My newest friend Jeff is playing a gig in about 10 days, so if you're anywhere near Bloomington, Ill., check it out on Feb. 18 and give us a full report. He and I are in a creative dual in '06: he's finishing one song a month, and I'm supposedly finishing one short story a month. The current score: 100 Year Picnic 1, Edge of Nowhere 0. (I've finished a couple of stories, I just haven't mailed them to him to prove it yet....)

My relatives, meanwhile, Paul and Nick, have been annoyingly silent on their blogs. No links for them.

Monday, February 6

George Brett says

So, I saw Hall of Famer George Brett speak on Saturday morning at a Friends of Baseball fundraiser. I also had a post up here most of Saturday and Sunday, but then I somehow deleted it yesterday when I put next post below. Technology is my friend. Anyway, then I couldn't remember what the post said. Go figure. But I just did, while I was out running in the dark with Westley, two miles under the beautiful edge-of-nowhere starscape. What George said about baseball I thought applied to my writing career. They are:

1) Don't think. He said the best baseball players and other athletes are those who don't think on the field or court. He said the more you practice, the more you play, the less you have to think. And the less you have to think, the better off you'll be. He won three batting titles, cheated with pine tar and made the Hall of Fame with one of the highest yes vote in history (98%, fourth highest to be exact). The point applies to me, too: The more I write, the more practice I get, the more natural it becomes and the better off I'll be. So: don't think.

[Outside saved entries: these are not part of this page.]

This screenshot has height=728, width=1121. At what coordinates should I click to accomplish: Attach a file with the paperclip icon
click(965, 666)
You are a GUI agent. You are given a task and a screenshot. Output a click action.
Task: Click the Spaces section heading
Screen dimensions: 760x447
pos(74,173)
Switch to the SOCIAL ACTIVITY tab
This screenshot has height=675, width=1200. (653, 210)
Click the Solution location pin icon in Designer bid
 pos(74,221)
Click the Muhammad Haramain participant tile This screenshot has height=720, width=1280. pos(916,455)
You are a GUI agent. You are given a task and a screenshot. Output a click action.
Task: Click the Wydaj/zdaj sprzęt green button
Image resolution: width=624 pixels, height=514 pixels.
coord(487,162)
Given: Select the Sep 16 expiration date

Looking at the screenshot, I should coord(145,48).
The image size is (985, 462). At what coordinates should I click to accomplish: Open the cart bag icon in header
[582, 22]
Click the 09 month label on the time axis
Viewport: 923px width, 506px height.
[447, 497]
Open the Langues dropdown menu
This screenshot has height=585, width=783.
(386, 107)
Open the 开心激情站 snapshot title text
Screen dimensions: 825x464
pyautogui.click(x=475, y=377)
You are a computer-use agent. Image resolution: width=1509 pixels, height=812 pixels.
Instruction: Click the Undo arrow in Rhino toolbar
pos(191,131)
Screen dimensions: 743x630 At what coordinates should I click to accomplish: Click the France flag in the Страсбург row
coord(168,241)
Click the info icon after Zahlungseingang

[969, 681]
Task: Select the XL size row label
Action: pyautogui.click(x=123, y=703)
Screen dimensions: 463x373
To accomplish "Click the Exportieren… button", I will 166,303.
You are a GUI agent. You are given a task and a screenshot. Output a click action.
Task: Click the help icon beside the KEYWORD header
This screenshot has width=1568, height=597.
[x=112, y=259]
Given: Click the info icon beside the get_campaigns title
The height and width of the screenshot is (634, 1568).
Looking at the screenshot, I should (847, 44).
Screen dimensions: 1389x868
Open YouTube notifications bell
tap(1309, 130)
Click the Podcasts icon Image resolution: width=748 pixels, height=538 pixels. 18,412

2) Expect to win. He told a story about how when he came up the Royals weren't that great, and they took the field hoping to win. Then, when they started winning and their confidence grew, they took the field expecting to win. And of course, they were perennial winners for the next decade. So, this applies to me too, as I'm am a notorious hoper: I hope to get my book published, I hope to find an agent, I hope to finish a novel, blah blah blah. So, if I listen to George, and I should, then I should expect to finish my novels, I should expect to find an agent, and I should expect to get it published.

Sunday, February 5

Progress report

So a good weekend of writing effort is ending... I worked for about 2 1/2 hours on Friday night at Margie's Java Joint while Connor practiced with his band. I thought it would be dead but there was an art opening going on for the first two hours I was there with a large lively crowd milling about enjoying the watercolors, drinking the wine and enjoying the guy with guitar. I remained focused and found a big problem in the middle of the novel.

Then Saturday, while Connor had his drum lesson, I sat at Borders Cafe and figured out the big problem, cutting and pasting and like a sculpture removing a bunch of excess.

Then today, I spent more than 3 1/2 hours at the Cheyenne Public Library while the kids were in class up there and finished fixing the problem in the middle and writing a couple thousand words to move the story in a good direction (if the author can be trusted to have a valid opinion on his own work).

Anyway -- just wanted to bring y'all up to speed. I've got 103 pages of single spaced 12 points Times Roman type in the service of a novel. Progress!